- **ESTRATTO DEL DOCUMENTO**
Stay, allegria portami via

Chiariamoci. Ogni santo giorno ho a che fare con persone più o meno piacevoli, alcune simpatiche, alter irritanti, e quando mi metto a giocare, solitamente, lo faccio per svagarmi o per vivere avventure oltre il reale. Quando ho riavviato Stay dopo un giorno e mezzo che non lo calcolavo, mi sono ritrovato Quinn, il protagonista del gioco, che mi mandava a quel paese per averlo trascurato per troppo tempo, facendo scattare in questo modo il game over.

“Che ho fatto?” mi sono chiesto. Il mio peccato era non aver capito bene il concetto che sta alla base del gioco di Appnormals Team ovvero che conta sia il tempo in cui stiamo davanti alla TV, sia il tempo che passiamo lontano dal gioco. Ma andiamo con ordine.

Stay racconta la storia di un uomo, Quinn, appunto, che una notte, alle 4:44 del mattino, viene misteriosamente rapito da una figura che lui non ricorda, una sagoma scura. Si risveglia in una stanza, completamente buia, solo. L’unico oggetto che può vedere è un computer su una scrivania. Tramite questo computer, Quinn può chattare con una sola persona, ovvero il giocatore, noi. Il gioco fa parte di quel trend, da me abbastanza apprezzato e molto in voga su smartphone, di avventure nelle quali interagiamo con qualcuno al di là dello schermo, tramite riposte predefinite ma che possono indirizzare la trama su binari diversi e comunque danno l’impressione al giocatore di star veramente chattando con qualcuno in pericolo o in una situazione anomala.

In Stay, però, c’è un aspetto in più, ed è quello che non avevo colto all'inizio: la prigionia di Quinn in quella stanza non accade solo quando noi siamo collegati con lui, va avanti anche quando non ci siamo. Infatti, a schermo ci sono due contatori del tempo: uno che ci mostra quante ore abbiamo parlato con lui e gli abbiamo dato retta, e uno, inquietantemente rosso, che ci mostra quanto tempo abbiamo passato a farci i fattacci nostri, lasciando il pover'uomo da solo in un posto buio, umido a guardare uno schermo che non si anima perché noi siamo nella nostra vita reale.

Questo aspetto, che raccontato così può sembrare un simpatico diversivo, è invece fondamentale, dato che se rimaniamo a chattare con Quinn per molto tempo, il nostro legame sarà più forte, mentre se ce ne sbattiamo allegramente e ci colleghiamo solo una volta ogni tanto, il prigioniero sarà più ostile, taciturno, fino ad arrivare all'estremo di non voler più avere a che fare con noi, distruggendo il suo computer.

La qualità del nostro rapporto con Quinn è esplicitata da una serie di indicatori riguardanti la fiducia, la simpatia, l’ansia e il legame tra i due interlocutori, che si modifica ad ogni bivio narrativo. Siamo noi, con le nostre risposte, a far sì che Quinn decida di compiere certe azioni: lo possiamo convincere a rischiare di aprire una porta fino a quel momento nascosta o possiamo rassicurarlo dicendogli che presto sarà finita. Tutto questo è possibile appunto tramite risposte predefinite, che però sono scritte talmente bene da simulare ottimamente una chat reale.  Gli sviluppatori, per rendere Quinn più convincente, hanno anche inserito degli errori di battitura, che il ragazzo imprigionato corregge come chiunque correggerebbe un refuso in una chat.

- **DA SVOLGERE**
A – Elenca gli indicatori che, secondo il testo su Stay, esplicitano la qualità del rapporto con Quinn.
B – Trascrivi parola per parola tutte le righe dei record riportati qui sotto, omettendo le immagini.

- **MATERIALE DI PARTENZA**
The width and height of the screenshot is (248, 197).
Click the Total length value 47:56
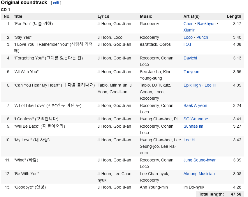point(236,194)
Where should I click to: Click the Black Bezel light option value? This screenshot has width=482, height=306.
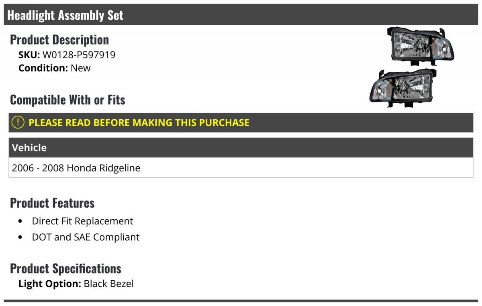click(109, 284)
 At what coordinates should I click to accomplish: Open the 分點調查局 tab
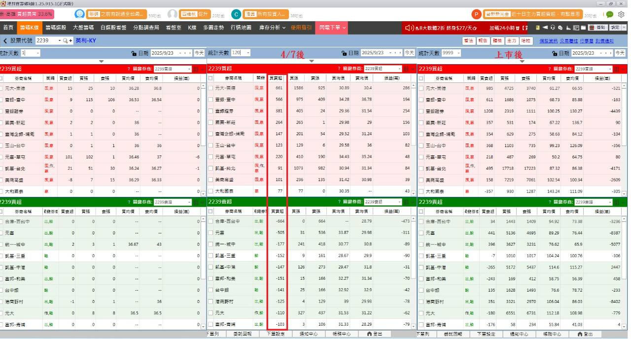[x=146, y=28]
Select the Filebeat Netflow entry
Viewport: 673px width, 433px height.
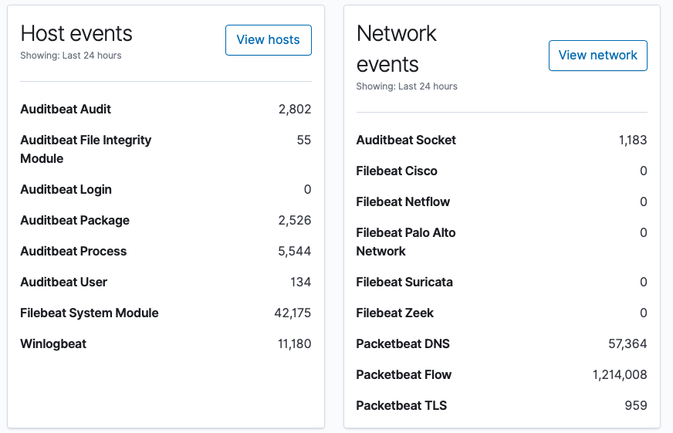403,201
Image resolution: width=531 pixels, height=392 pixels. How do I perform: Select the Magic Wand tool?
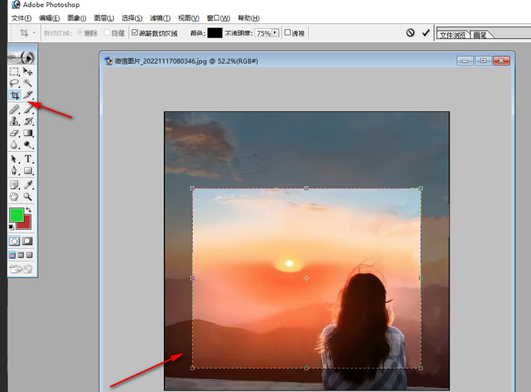click(x=28, y=83)
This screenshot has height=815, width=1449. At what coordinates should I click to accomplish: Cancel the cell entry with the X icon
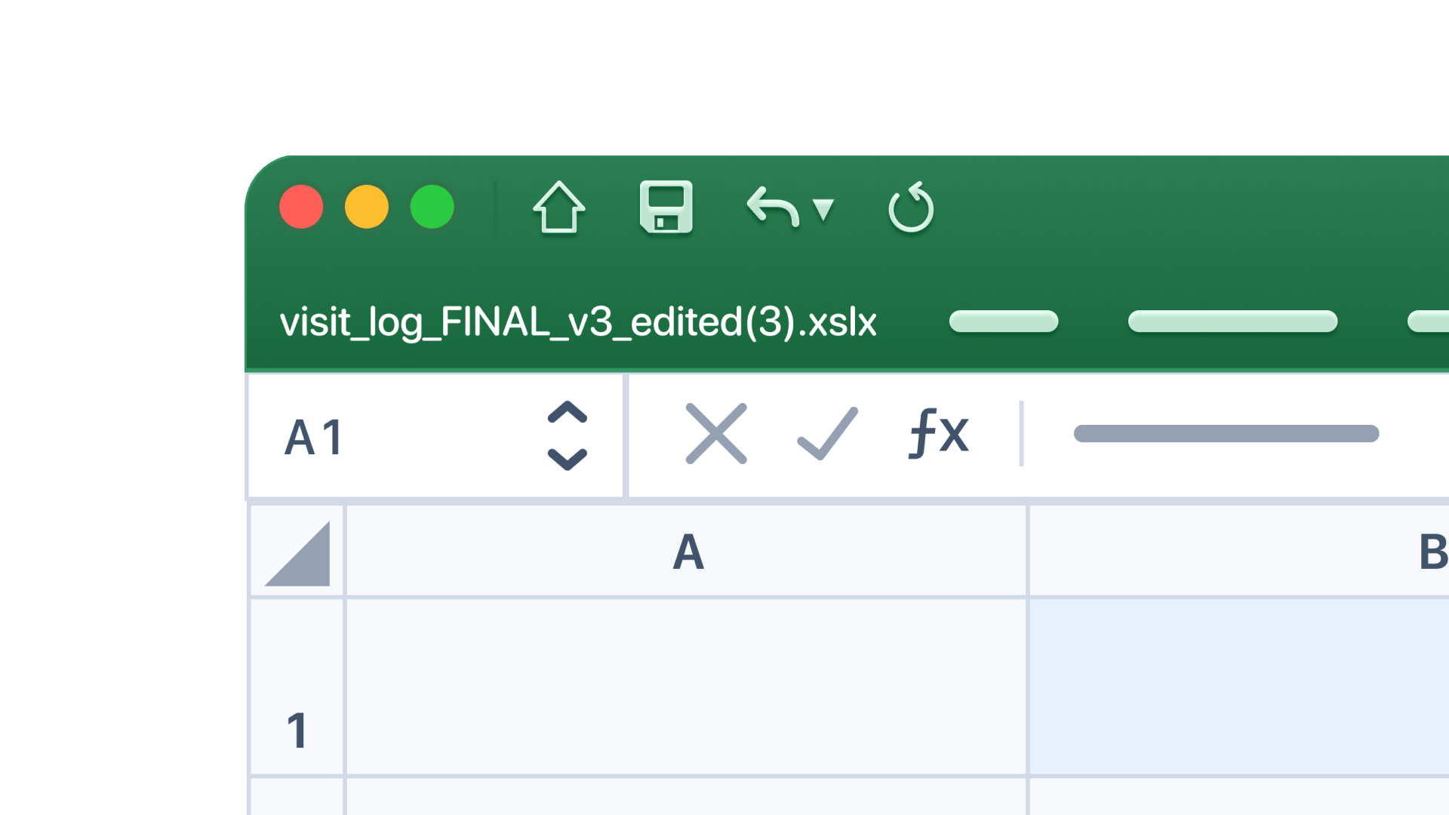pyautogui.click(x=716, y=433)
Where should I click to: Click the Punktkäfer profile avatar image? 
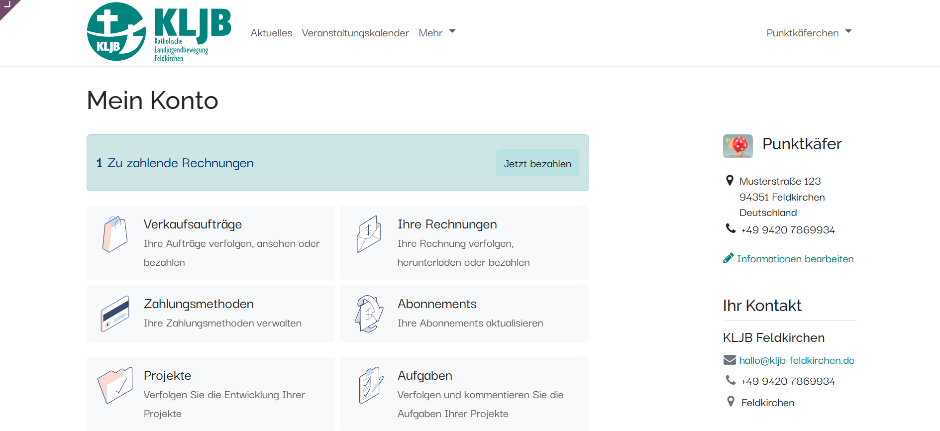pyautogui.click(x=737, y=146)
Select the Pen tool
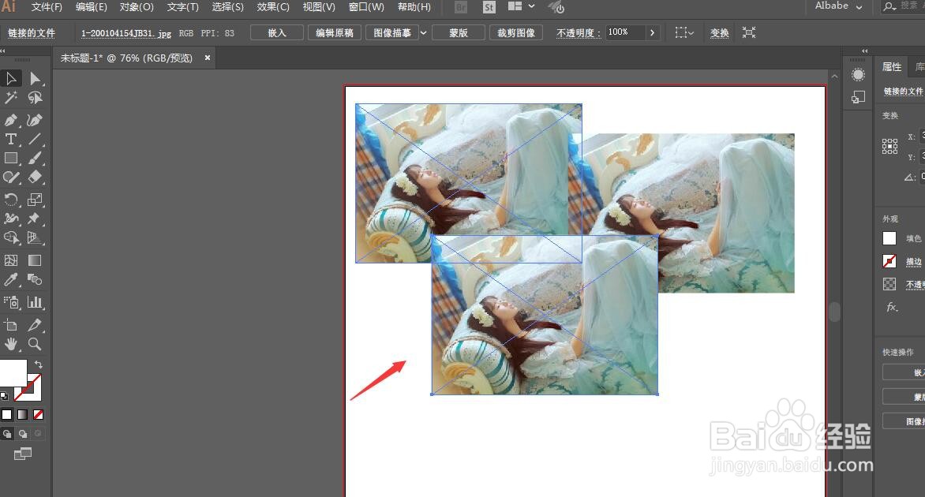 (10, 120)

- **RISULTATI ATTESI**
A – La fiducia, la simpatia, l'ansia e il legame tra i due interlocutori.

B –
The width and height of the screenshot is (248, 197).
Click the Total length value 47:56
point(236,194)
Where should I click to: Click the Black Bezel light option value? This screenshot has width=482, height=306.
click(109, 284)
 At what coordinates should I click to accomplish: Open the 分點調查局 tab
[x=146, y=28]
Select the Filebeat Netflow entry
Viewport: 673px width, 433px height.
403,201
Image resolution: width=531 pixels, height=392 pixels. How do I perform: Select the Magic Wand tool?
click(x=28, y=83)
This screenshot has height=815, width=1449. At what coordinates should I click to accomplish: Cancel the cell entry with the X icon
pyautogui.click(x=716, y=433)
Where should I click to: Click the Punktkäfer profile avatar image? 
pyautogui.click(x=737, y=146)
Select the Pen tool
 (10, 120)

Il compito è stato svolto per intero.